The series is also famous for devoting entire episodes to mimicking a single movie, television show, or genre style — thus testing the depth of the audience’s knowledge of that particular pop culture text. Some examples include
- “Basic Lupine Urology” (3.21), a spot-on homage to NBC’s Law and Order
- “Regional Holiday Music” (3.10), a musical episode and take-off of Fox’s Glee
- “Abed’s Uncontrollable Christmas” (2.11), an episode executed almost entirely in the style of Christmas claymation movies
- “Advanced Dungeons and Dragons” (2.14), an episode devoted, of course, to a game of Dungeons and Dragons
Community also often weaves various cultural allusions together to form an entire episode, thus testing the breadth of the audience’s general knowledge of pop culture. The most famous examples are probably the popular “Paint Ball Episodes,” which are veritable festivals of genre references.
The first, “Modern Warfare” (1.23) tests the audience’s knowledge of action movies, the second “A Fistfull of Paintballs” (2.23) covers westerns, and the third “For A Few Paintballs More” (2.24) does Star Wars. The series has also covered zombie films, mockumentaries, space movies, and postmodern filmakers.

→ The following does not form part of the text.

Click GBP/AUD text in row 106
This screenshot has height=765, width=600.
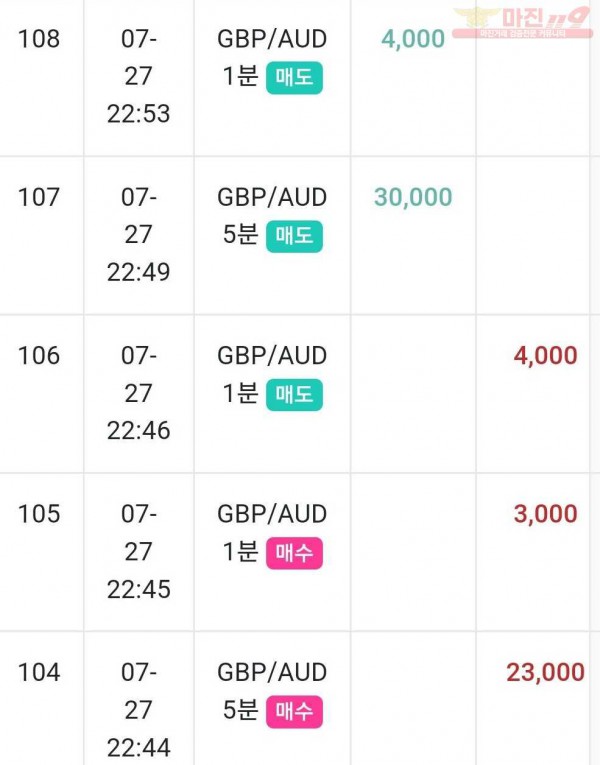coord(272,356)
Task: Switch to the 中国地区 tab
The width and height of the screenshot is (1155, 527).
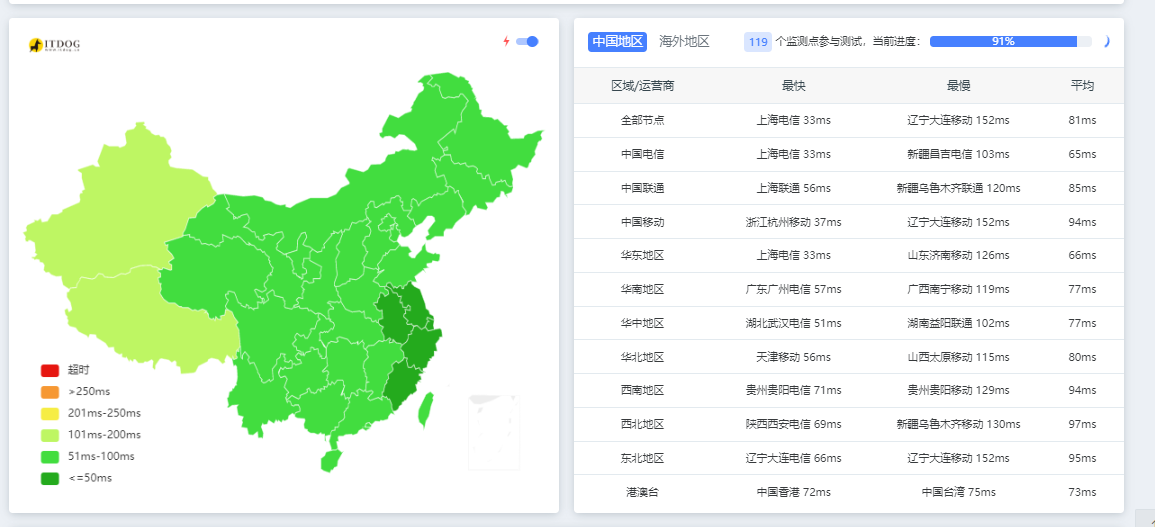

An episode that exemplifies the potential for Community both to quiz and teach is “Critical Film Studies” (2.19). In this episode, Jeff attempts to throw Abed a Pulp Fiction-themed birthday party, but he’s nearly thwarted when Abed attempts to re-enact the low-budget 1981 film My Dinner With Andre.
Not only does the episode reward audience members familiar with My Dinner With Andre, but it also prompts them to locate and watch the movie in order to make up for the “points” they may have missed the first time. Homework!
With the increasing ability to access, save, re-watch and collect television series, producers know audience members will be able to deal with increasing levels of density and complexity.
To this end, Community’s writers know fans are able to “study up” on any allusions that they may miss, either by re-watching episodes or by Googling references they don’t understand. With the show’s now airing on Yahoo! Screen, fans can even use the very platform on which they’re watching the show to search for any missed references. Meta!
As with any college class, the degree to which students/audiences engage in Community’s pop culture lessons varies considerably. But with the Internet, fan Wikis, and almost the entirety of popular culture history now at their finger tips, Community’s students can take full advantage of all of the educational opportunities it has to offer.